El verdadero conflicto que vive Costa Rica no es entre neoliberales y estatistas; sino entre las cúpulas sectoriales (empresarios, sindicalistas del sector público, cooperativistas, universidades públicas y hasta la Corte Suprema de Justicia) y el resto de los costarricenses. Porque hasta el momento, cada uno de esos sectores se está beneficiando de prebendas y privilegios que se reparten entre ellos, a costa de la prosperidad y del bienestar general de la población. No es de extrañar entonces que líderes de esos sectores se esfuercen por hacernos creer que están enfrentados para defender el interés general, cuando en realidad enmascaran una situación en la que cada uno de ellos obtiene privilegios y ganancias. Los empresarios en forma de subsidios, incentivos, créditos blandos, condonaciones, etc. Los empleados públicos con salarios por encima de la capacidad real del país, inamovilidad laboral, ausencia de verdadera evaluación de desempeño y privilegios en temas como cesantía, vacaciones y otros. Los cooperativistas gozan de un régimen especial y a ellos se han trasladado miles de millones de colones, muchos de ellos dilapidados en proyectos fracasados. Las universidades públicas han consolidado un régimen de beneficios y privilegios para sus empleados de más alto rango, incluyendo pensiones exorbitantes para personas que jamás cotizaron para ellas. Y el Poder Judicial, convertido en juez y parte, funge como el principal guardián de sus propios privilegios.
Y mientras esas cúpulas siguen succionando los recursos del país —y al parecer lo seguirán haciendo hasta dejarlo exhausto— nosotros, los ciudadanos, que somos la inmensa mayoría, solo podemos ver con impotencia —y un grado creciente de enojo— como nuestra calidad de vida se deteriora cada día.
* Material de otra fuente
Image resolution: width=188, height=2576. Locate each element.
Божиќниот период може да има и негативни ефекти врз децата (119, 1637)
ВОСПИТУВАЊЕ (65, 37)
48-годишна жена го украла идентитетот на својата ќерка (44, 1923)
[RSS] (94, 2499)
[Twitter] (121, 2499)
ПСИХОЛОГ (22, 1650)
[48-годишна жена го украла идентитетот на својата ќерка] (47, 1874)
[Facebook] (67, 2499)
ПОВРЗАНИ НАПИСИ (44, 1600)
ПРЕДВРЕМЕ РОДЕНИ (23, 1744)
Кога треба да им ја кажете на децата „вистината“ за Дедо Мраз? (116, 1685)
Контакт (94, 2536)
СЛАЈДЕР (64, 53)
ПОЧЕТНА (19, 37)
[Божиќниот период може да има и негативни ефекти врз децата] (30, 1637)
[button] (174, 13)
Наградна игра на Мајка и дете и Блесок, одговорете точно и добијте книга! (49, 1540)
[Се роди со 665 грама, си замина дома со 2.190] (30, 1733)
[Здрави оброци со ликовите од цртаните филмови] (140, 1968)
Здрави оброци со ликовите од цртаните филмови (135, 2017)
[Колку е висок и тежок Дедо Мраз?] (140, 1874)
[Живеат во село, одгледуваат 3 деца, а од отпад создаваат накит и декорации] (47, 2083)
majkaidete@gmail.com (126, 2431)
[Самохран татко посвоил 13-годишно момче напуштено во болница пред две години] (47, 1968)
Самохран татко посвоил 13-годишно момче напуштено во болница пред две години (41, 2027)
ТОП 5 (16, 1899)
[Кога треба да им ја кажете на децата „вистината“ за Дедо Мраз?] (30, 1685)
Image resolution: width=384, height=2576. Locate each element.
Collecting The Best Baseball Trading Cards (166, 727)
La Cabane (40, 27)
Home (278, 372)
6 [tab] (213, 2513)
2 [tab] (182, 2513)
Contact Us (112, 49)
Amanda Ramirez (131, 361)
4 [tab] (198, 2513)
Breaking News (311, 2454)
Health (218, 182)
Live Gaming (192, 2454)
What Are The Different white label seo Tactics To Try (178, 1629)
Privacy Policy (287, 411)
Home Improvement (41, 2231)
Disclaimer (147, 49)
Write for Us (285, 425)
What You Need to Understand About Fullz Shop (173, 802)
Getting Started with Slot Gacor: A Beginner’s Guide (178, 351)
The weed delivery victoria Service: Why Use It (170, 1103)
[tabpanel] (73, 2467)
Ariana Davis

E igualmente vemos con alarma que nuestro sistema político se muestra cada vez más incapaz de conectar con las ansias y aspiraciones de los ciudadanos, de manera que pueda generar políticas públicas eficaces que beneficien el interés colectivo, y no solo el sectorial. La veintena de candidatos a la presidencia es prueba elocuente de la crisis de representación política que vivimos.
Sólo podremos superar esta situación cuando emerjan líderes políticos, empresariales, sindicales, cooperativistas, académicos y, en general, de la sociedad civil, que tengan el coraje de poner los intereses generales del país por encima de sus intereses particulares. Y cuando nosotros, los ciudadanos, finalmente abramos los ojos y rehusemos seguir como rehenes de este pseudo-conflicto entre neoliberales contra estatistas, del que solo las cúpulas sectoriales sacan provecho.